Comme la langue française est le reflet de la société, elle évolue au rythme de l’actualité. Au moment où de nouveaux mots naissent, d’autres retrouvent une seconde jeunesse. Si les mots « confiné » et « confinement » existaient dans le dictionnaire, « déconfiner et reconfiner » sont une nouveauté. « Vaccinodrome[1] », « cluster[2] », « protocole sanitaire », « distanciation sociale », « quatorzaine[3] », « septaine », « gestes barrières », « télétravail », « hydroalcoolisme[4] », « école à distance », « inégalités », « continuité pédagogique », « apprentissage/enseignement comodal[5] », « distanciel », etc. des mots qui sont entrés, en ces temps inédits, dans notre vocabulaire quotidien et dans nos classes.

La pandémie a montré l’excellente santé de la langue française. Pour Bernard Cerquiglini « On a créé “reconfinement”, “déconfinement”, “redéconfinement”... des mots bien formés, bien attestés, utiles, les meilleurs candidats au dictionnaire », une vraie créativité lexicale de la part des francophones, qui ont proposé beaucoup de mots nouveaux, souvent rigolos pour décrire toutes les situations étonnantes qu’on vit avec cette pandémie (France 2 TV).
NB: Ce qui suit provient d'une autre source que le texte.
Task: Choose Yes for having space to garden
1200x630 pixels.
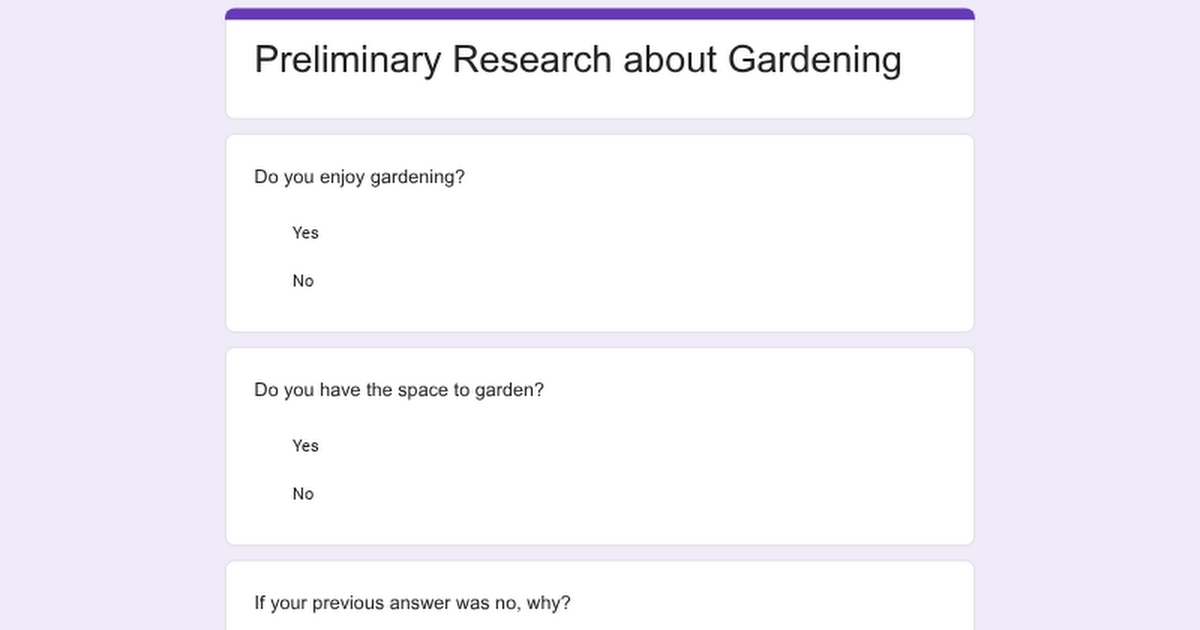Action: [305, 446]
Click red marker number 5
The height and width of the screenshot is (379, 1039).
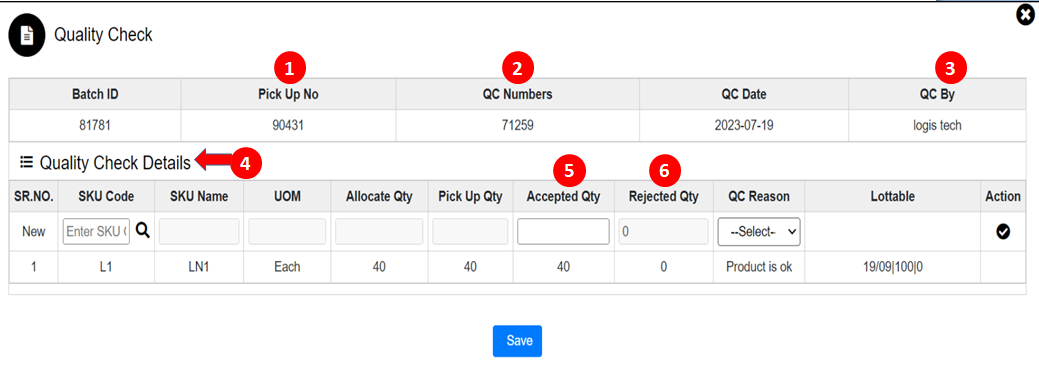(569, 171)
Comme la langue apporte, dans nos vies et dans nos classes, des mots pour nos maux, le métier d’enseignant.e s’avère être plus que jamais le miroitement de la flexibilité et de la faculté d’adaptation. Depuis des années, de nombreux profs le disent déjà : nous sommes « en première ligne » et parfois démuni.e.s, dans nos salles de classe pour assurer l’essence même de notre mission. Suivre nos apprenant.e.s en classe, dans leur environnement physique, semblait naturel… jusqu’il y a presque un an où l’injonction numérique est arrivée pour bouleverser les rapports humains avec nos apprenant.e.s, pour inviter dans nos échanges des artefacts de communication, des écrans, des caméras, des microphones, etc.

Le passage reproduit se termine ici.